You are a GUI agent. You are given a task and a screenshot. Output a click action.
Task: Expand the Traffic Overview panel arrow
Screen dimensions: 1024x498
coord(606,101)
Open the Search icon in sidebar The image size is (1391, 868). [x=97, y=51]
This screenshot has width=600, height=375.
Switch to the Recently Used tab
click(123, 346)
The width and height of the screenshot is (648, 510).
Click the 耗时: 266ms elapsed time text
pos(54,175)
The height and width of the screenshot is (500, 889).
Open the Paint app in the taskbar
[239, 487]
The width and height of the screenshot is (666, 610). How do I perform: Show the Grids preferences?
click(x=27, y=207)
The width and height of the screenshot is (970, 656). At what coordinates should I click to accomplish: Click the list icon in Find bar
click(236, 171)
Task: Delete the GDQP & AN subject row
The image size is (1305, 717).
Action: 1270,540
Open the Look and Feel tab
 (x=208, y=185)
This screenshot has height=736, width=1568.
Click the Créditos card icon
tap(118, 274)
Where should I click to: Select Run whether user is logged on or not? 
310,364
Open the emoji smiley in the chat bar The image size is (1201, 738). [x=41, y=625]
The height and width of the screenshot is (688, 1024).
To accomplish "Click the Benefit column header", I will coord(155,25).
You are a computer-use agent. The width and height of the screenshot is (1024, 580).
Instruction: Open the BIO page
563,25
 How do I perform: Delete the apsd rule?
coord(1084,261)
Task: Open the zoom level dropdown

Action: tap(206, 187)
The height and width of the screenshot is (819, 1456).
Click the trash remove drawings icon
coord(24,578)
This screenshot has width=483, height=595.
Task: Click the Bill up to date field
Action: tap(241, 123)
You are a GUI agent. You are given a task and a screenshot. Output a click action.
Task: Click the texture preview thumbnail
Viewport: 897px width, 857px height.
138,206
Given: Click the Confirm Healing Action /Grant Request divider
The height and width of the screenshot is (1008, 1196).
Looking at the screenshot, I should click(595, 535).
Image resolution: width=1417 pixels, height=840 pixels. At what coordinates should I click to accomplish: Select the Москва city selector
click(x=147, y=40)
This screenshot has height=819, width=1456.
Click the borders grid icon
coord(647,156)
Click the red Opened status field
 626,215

**What you will do**.
Can you write out everything from the line containing "The height and width of the screenshot is (688, 1024)." down to the line containing "coord(1084,261)" again, swapping "Benefit column header" for "Status column header" and keeping all else the same?

**Solution for this exercise**.
The height and width of the screenshot is (688, 1024).
To accomplish "Click the Status column header", I will coord(155,25).
You are a computer-use agent. The width and height of the screenshot is (1024, 580).
Instruction: Open the BIO page
563,25
 How do I perform: Delete the apsd rule?
coord(1084,261)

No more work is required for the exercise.